XXX is a young man that plays Bantam AAA hockey for the San Jose jr. Sharks. He is assistant captain and is tied for second in goal scorin on the team. XXX has been offered many chances to go to schools in Canada and play for that team. Word is, XXX will play Midget 16AAA for the Sharks then go play in the USHL. He will most likely be a top round draft pick. Most say XXX has a chance to go play in the NHL. Scouts say he will probably be a top round draft pick along with his teamate and current captain, YYY. YYY is the one that is tied with XXX in goals and they both trail ZZZ.

Nomination Criteria

A7 An article about a real person, an organization (e.g. band, club, company, etc., except schools), or web content that does not indicate why its subject is important or significant. This is distinct from verifiability and reliability of sources, and is a lower standard than notability. A7 applies only to articles about web content and to articles about people and organizations themselves, not to articles about their books, albums, software and so on. A7 does not apply to any article that makes any credible claim of significance or importance even if the claim is not supported by a reliable source. If the claim's credibility is unclear, you can improve the article yourself, propose deletion, or list the article at articles for deletion.

Deletion Options

Deletion Option
rationale Count Percent
Agree with ratioinale to speedy delete. 40 44.9
Disagree with rationale to speedy delete, but deletable by other criteria. 5 5.6
Disagree with rationale to speedy delete, but this is a case where IAR applies. 2 2.2
Disagree with speedy deletion article makes claim to notability in as a top draft prospect. 42 47.2

Survey Comments

Deletion Option
Common rationale Count
AFD 4
PROD 3

Balloonman's analysis

Of all the CSD criteria, A7 is my least favorite. A7 seems to be the one that tends to bite newbies the most. People will start an article, such as this one, and save it only to have it speedily deleted. Personally, I wish A7 were only applied to "clear vanity" articles. As is, speedily deleting this article is already a controversial decision. Almost half of the people who reviewed this article believe there is already enough to preserve the article. CSD should only be exercised in cases that would be uncontroversial.

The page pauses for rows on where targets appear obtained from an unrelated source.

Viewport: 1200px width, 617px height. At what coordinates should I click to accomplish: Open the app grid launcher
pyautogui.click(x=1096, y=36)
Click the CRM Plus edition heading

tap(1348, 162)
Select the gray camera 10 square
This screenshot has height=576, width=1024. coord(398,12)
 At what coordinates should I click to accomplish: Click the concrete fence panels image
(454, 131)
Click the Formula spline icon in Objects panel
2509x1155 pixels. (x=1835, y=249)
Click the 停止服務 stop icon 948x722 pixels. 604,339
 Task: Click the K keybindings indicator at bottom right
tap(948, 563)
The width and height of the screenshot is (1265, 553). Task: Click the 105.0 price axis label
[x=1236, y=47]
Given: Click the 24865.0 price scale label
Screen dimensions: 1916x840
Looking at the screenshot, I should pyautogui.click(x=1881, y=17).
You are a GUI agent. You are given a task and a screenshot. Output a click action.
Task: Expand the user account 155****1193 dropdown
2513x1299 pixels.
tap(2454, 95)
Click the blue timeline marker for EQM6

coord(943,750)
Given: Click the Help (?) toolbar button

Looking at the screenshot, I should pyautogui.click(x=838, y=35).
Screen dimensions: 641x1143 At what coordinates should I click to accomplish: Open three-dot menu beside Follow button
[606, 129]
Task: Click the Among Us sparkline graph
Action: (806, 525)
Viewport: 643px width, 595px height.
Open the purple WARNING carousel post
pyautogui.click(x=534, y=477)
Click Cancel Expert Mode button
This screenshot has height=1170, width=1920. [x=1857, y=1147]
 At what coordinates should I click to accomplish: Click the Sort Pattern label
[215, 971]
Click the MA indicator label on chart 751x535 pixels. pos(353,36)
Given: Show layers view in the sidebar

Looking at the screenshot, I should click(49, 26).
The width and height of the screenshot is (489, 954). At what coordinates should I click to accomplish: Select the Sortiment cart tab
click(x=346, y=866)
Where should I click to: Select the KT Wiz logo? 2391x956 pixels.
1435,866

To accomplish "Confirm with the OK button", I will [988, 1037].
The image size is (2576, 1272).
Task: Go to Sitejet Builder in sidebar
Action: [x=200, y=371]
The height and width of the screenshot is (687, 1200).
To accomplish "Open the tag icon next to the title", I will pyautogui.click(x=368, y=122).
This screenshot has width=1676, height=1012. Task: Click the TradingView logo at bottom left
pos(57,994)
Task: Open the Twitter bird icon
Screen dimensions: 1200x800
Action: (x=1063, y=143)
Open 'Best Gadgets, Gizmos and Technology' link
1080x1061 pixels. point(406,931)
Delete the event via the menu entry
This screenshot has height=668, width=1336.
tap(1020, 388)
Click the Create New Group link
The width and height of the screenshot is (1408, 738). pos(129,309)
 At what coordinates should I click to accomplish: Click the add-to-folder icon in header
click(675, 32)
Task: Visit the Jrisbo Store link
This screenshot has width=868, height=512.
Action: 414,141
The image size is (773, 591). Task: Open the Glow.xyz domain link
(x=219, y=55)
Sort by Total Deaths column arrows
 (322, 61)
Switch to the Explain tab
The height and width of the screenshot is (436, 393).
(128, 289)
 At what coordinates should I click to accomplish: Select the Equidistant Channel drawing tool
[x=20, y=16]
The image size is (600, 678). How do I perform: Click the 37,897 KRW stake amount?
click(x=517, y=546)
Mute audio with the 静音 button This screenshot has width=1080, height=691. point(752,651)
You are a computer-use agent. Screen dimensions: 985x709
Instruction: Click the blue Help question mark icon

So why would this be inappropriate:

Per policy, even though this article may not meet our notability guideline, it does not have to in order to avoid speedy deletion. The policy explicitly states that the criteria is a lower standard than notability and only has to make a credible claim of significance or importance.

Some people would argue that this article would be deleted at AFD, thus IAR would apply. But appealing to IAR in this case, is a misapplication of IAR. IAR is not a blank slate to rewrite policies and guidelines, nor is it permission to ignore policy that is explicitly written. The policy explicitly states that the criteria is a lower standard than notability and only has to make a credible claim of significance or importance.

The CSD criteria is strict to ensure that controversial deletions are avoided. This is necessary to protect the project and to give authors every chance to salvage articles. The odds are that this article will be deleted at AFD, heck it might even be closed early due to a snowball. BUT by sending it to AFD or PRODDING it, you do a few things:

1) You give the author a chance to salvage the article. 2) You give the author the sense that due process was served. If the article is speedily deleted, the author may feel bitten.